Please list every line of the data below that contains the string "should". Case counts.

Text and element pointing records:
:::

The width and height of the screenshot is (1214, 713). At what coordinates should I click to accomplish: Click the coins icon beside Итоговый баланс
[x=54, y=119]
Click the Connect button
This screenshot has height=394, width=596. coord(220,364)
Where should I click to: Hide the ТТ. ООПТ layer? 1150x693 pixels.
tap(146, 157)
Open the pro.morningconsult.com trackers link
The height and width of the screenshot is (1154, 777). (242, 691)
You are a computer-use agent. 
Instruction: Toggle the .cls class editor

:::

## FULL SOLUTION
The width and height of the screenshot is (1214, 713). At what coordinates should I click to accomplish: Click the coins icon beside Итоговый баланс
Where should I click to: Hide the ТТ. ООПТ layer? 1150x693 pixels.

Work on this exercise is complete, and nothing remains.